EXCERPT TO READ
+-------+

Nickel is a metal that may be released from shiny metal objects such as jewellery, buttons, zippers, buckles, glasses, coins, keys, cell phones and tools.
Nickel can penetrate the skin and affect the immune system, causing allergy.
The allergy occurs through long-term close contact with a shiny metal object that releases nickel in certain amounts. Most shiny metal objects are usually not used long-term, leading to only brief use. Therefore, they present no risk of provoking allergy.
Jewellery, eyewear and buckles were previously the leading cause of nickel allergy, but today an EU law puts a limit on how much nickel may be released. However, jewellery and such purchased outside the EU may contain more nickel. Moreover, the law does not provide full protection to all and is not always respected.
Nickel may also be released from:
Cell phones where metal parts are in contact with skin. In 2008 The National Allergy Research Centre surveyed the nickel release from 41 cell phones from two different international companies, which jointly accounted for approx. half the market in Denmark. 19,5 percent of the phones released nickel from one or more places that could be in contact with the skin, typically logos, buttons and casing. 7,3 percent released nickel from several areas of the phone.

+-------+

DATA SHOWN
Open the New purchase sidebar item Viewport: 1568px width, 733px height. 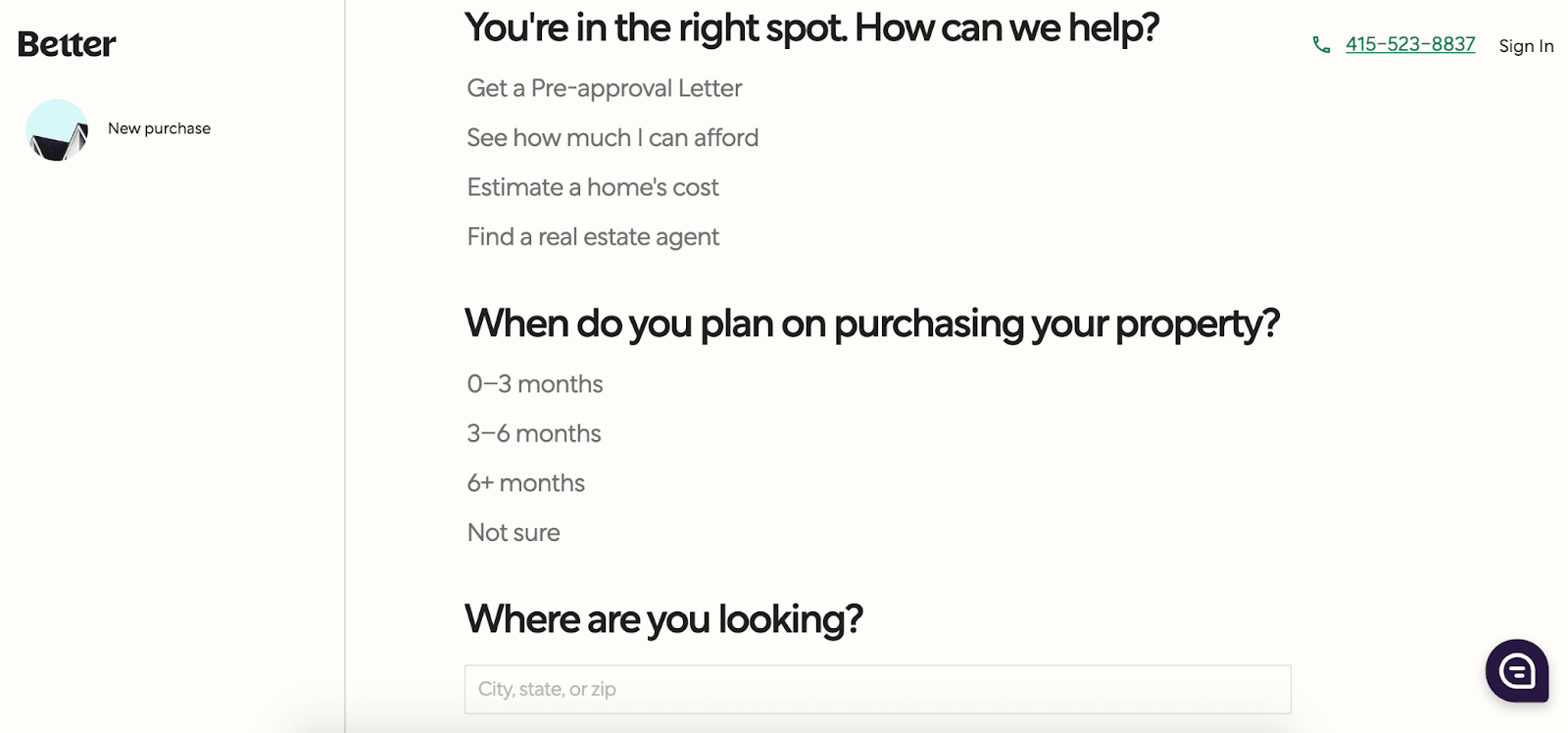pyautogui.click(x=159, y=128)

+-------+

WHAT THE EXERCISE ASKS
Continue the text on nickel release and nickel allergy above, starting after its last sentence.

TASK ANSWER
Tools may have parts containing nickel that may come into contact with the skin (Liden et al, 1998).
Stainless steel may contain nickel, but release quantities are normally so small that it rarely causes eczema in allergic persons through general use. However, it can be a problem in specific professions.
Nickel in the diet may cause eczema on the hands of some nickel-sensitive people. Consult a doctor before embarking on any type of diet therapy.
Toys and musical instruments are also in the searchlight as possible triggers of nickel allergy, but there is a lack of studies in this area.
Nickel is used additionally in the industry.